All lines in the records below from the line with "At what coordinates should I click to accomplish: Select" through the line with "Image resolution: width=640" are to be given again exactly, both ends included; the pictures are to be left out.

PROVIDED DATA:
::::

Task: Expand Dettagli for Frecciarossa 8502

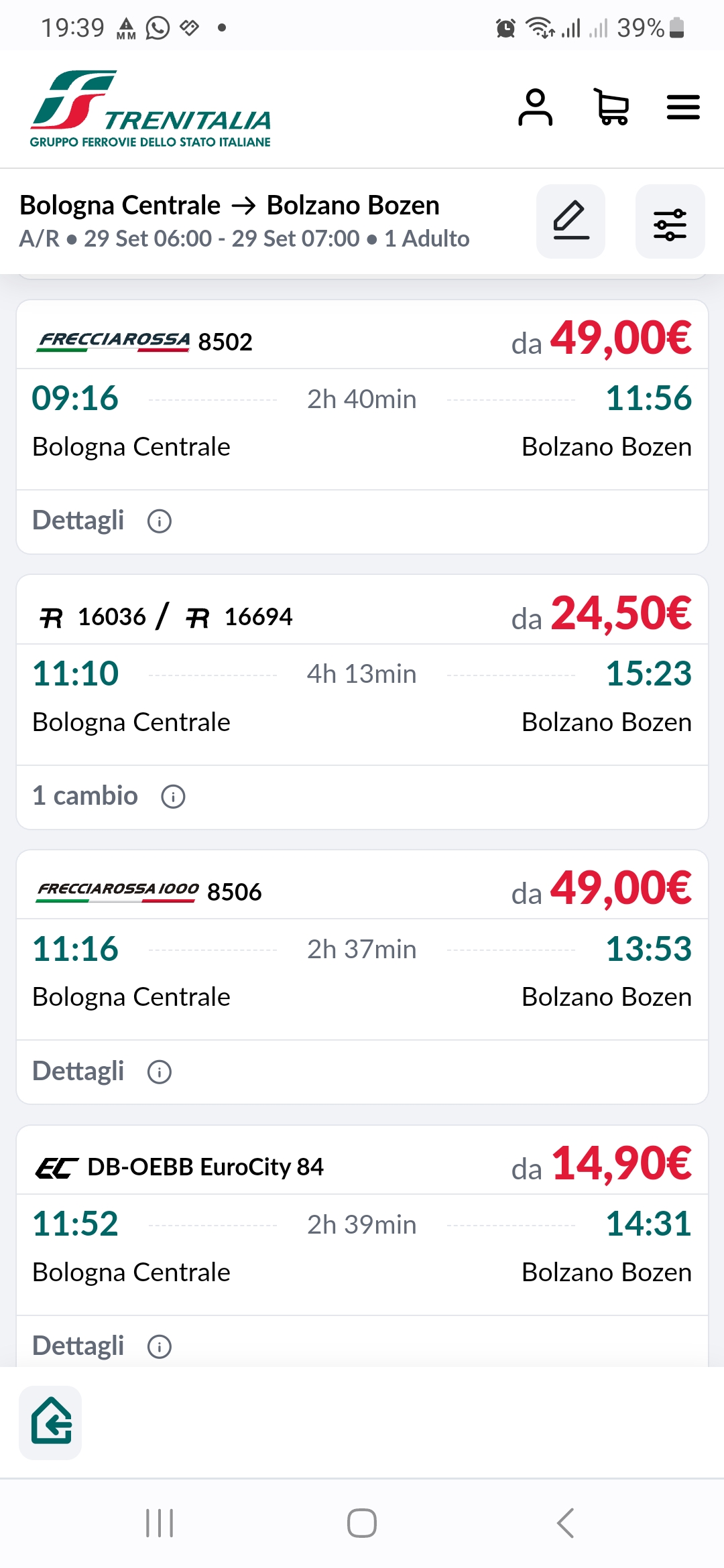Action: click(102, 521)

::::

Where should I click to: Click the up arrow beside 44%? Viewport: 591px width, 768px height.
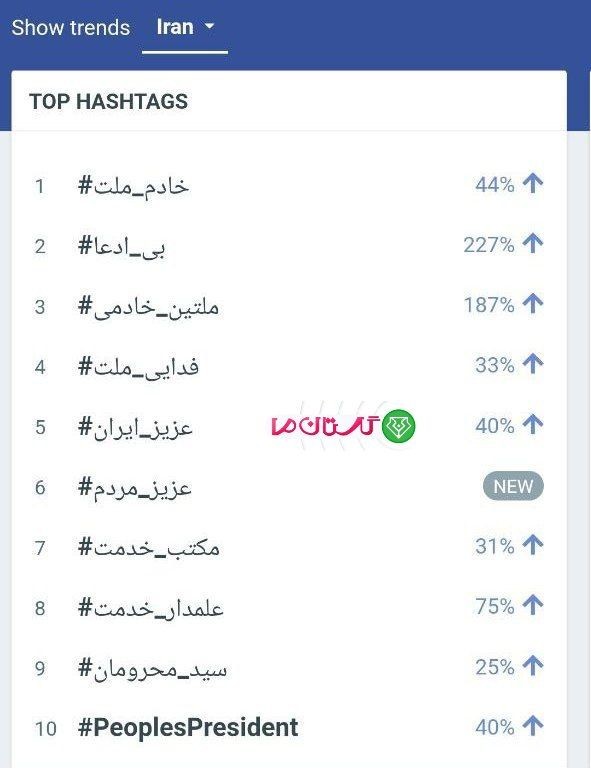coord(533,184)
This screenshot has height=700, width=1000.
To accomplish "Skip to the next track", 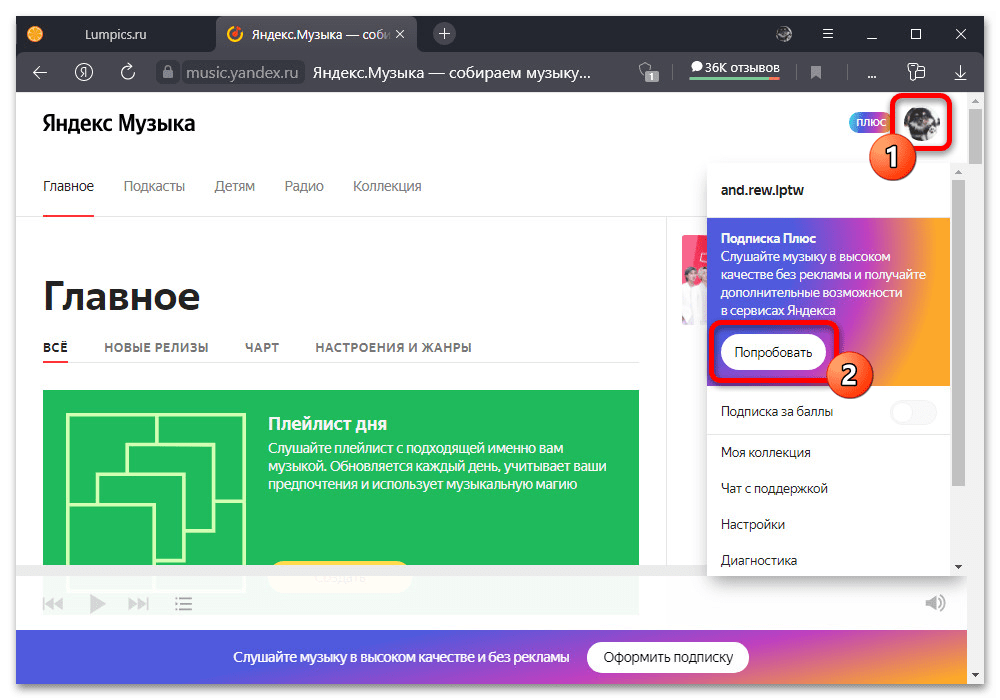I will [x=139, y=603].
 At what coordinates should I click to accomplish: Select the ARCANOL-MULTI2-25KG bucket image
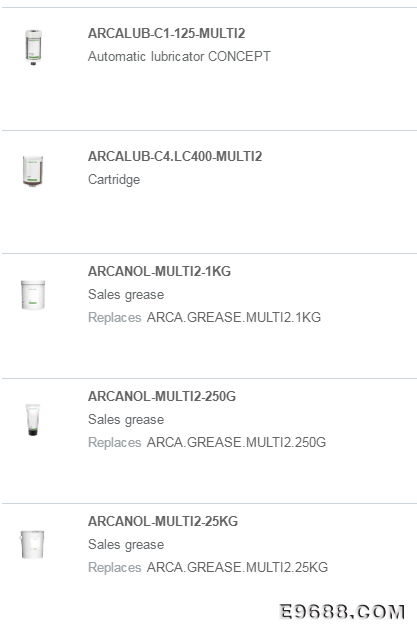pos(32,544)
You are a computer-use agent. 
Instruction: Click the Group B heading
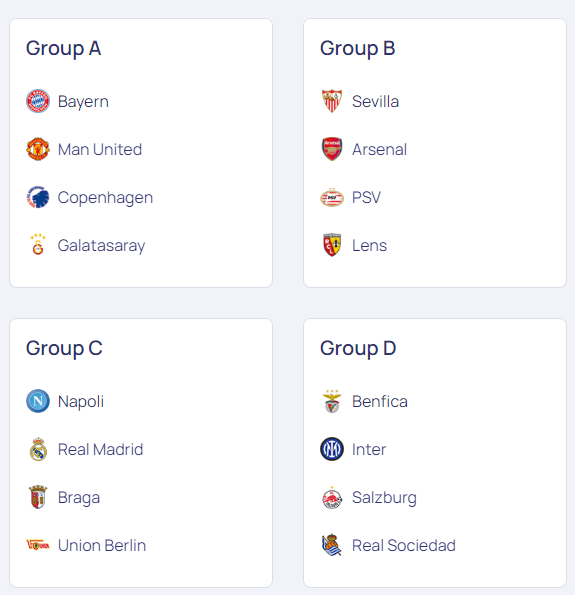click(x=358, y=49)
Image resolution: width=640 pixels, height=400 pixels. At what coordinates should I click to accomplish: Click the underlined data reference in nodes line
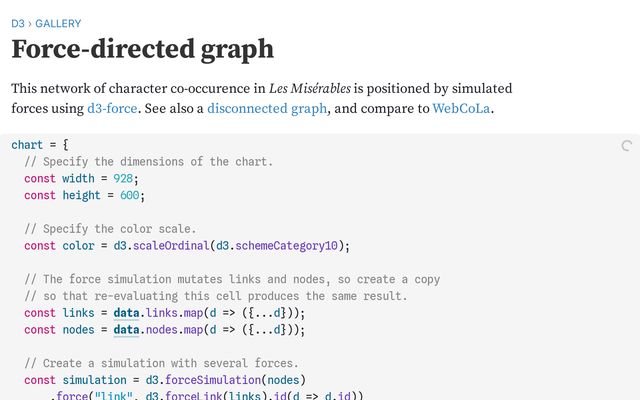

::::

SOLUTION:
 At what coordinates should I click to accomplish: Select the ARCANOL-MULTI2-25KG bucket image
pos(32,544)
You are a computer-use agent. 
Instruction: Click the Group B heading
click(x=358, y=49)
Image resolution: width=640 pixels, height=400 pixels. At what coordinates should I click to accomplish: Click the underlined data reference in nodes line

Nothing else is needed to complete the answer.